__Vorliegender Text__
*-*-*

Garibaldi! – Noch einmal flog dieser Name auf Draht, Schiene und Woge rings um die Erde und erweckte die Theilnahme, ja die Trauer Aller, die einen Mann zu würdigen vermögen, der für sein Vaterland das Höchste geleistet und von der höchsten Machtstelle freiwillig zurücktrat, so groß an Selbstlosigkeit wie an Muth, auf Italiens Boden ein zweiter Cincinnatus, und größer als der erste.

Wenn wir in diesen Tagen die öffentlichen Stimmen vergleichen, welche, von den verschiedensten Parteistandpunkten, dem Todten von Caprera ihren Nachruf brachten, so muß uns eine Wahrnehmung wieder freudig erheben: wie oft auch der altgewordene Garibaldi menschlicher Schwäche verfallen war, so wurde dies jetzt doch nur leise, nur mit scheuem Finger berührt, und die Großthat seines Lebens und die Reinheit seiner Ziele erhielten den unbefleckten Kranz, den nicht blos seine Nation ihm bewahren wird, so lange es ein Italien giebt, sondern der von den freiheitliebenden Herzen aller Nationen immer in Ehren gehalten werden wird.

*-*-*

__Gegebene Informationen__
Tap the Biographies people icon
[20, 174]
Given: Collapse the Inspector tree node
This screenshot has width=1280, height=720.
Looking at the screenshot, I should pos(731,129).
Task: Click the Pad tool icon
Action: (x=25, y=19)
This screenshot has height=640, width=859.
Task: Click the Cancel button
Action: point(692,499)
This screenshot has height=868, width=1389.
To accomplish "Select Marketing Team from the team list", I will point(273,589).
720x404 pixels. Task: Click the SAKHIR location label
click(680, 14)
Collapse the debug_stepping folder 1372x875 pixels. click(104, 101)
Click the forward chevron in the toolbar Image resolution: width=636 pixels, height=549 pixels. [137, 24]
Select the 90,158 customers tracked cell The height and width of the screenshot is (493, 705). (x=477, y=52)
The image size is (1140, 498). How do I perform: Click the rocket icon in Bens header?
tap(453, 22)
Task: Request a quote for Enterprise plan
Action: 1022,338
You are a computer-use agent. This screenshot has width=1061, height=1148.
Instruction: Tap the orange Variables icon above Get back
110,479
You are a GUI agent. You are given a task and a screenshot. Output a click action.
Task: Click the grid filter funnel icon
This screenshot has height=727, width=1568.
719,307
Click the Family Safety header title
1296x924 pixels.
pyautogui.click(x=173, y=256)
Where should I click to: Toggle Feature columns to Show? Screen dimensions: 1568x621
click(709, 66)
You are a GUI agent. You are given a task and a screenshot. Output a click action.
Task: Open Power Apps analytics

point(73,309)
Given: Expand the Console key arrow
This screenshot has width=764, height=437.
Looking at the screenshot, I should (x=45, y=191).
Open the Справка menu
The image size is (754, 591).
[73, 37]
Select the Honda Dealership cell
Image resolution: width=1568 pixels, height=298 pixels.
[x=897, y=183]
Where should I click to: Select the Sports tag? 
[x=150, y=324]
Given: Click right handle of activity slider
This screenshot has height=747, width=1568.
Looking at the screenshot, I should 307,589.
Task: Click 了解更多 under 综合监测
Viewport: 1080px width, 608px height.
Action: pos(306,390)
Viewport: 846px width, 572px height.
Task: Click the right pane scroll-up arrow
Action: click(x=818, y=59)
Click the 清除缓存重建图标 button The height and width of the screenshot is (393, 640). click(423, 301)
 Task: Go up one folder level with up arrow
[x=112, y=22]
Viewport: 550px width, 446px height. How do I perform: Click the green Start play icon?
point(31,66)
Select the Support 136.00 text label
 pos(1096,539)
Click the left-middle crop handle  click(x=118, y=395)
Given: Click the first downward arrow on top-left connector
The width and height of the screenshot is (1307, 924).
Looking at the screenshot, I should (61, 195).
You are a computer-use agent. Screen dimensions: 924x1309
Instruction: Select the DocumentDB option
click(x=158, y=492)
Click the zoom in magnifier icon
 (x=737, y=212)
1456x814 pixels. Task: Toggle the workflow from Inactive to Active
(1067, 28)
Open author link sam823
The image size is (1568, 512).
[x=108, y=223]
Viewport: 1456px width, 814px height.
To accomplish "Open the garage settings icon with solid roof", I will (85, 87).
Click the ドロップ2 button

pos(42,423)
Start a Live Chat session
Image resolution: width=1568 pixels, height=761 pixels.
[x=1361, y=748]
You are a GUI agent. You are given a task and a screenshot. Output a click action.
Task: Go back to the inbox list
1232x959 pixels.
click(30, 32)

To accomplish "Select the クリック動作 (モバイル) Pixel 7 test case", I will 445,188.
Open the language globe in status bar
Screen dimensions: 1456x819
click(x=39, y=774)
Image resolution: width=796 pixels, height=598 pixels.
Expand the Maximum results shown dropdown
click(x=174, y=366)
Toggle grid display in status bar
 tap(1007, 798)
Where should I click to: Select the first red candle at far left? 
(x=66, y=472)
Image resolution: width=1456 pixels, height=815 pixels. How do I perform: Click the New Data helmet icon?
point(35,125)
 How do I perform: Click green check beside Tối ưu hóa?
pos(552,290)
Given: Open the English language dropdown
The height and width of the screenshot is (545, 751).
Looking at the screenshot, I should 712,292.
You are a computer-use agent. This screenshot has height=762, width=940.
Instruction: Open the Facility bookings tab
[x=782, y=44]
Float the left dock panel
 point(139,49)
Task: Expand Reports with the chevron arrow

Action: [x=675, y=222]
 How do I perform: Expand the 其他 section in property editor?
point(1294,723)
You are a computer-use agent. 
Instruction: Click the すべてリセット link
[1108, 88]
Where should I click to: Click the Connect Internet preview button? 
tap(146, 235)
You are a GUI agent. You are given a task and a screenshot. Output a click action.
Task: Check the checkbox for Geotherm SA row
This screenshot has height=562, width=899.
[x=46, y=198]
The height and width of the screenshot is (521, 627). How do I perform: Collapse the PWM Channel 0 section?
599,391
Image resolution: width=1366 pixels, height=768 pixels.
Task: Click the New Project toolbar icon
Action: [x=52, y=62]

*-*-*

__Aufgabenstellung__
1 > Mit welcher Gestalt vergleicht der Text über Garibaldi ihn?
2 > Auf welchen Wegen flog Garibaldis Name laut dem Text über Garibaldi um die Erde? Zähle alle auf.

__Ergebnisse__
1 > Mit Cincinnatus: Garibaldi sei auf Italiens Boden ein zweiter Cincinnatus und größer als der erste.

2 > Draht, Schiene, Woge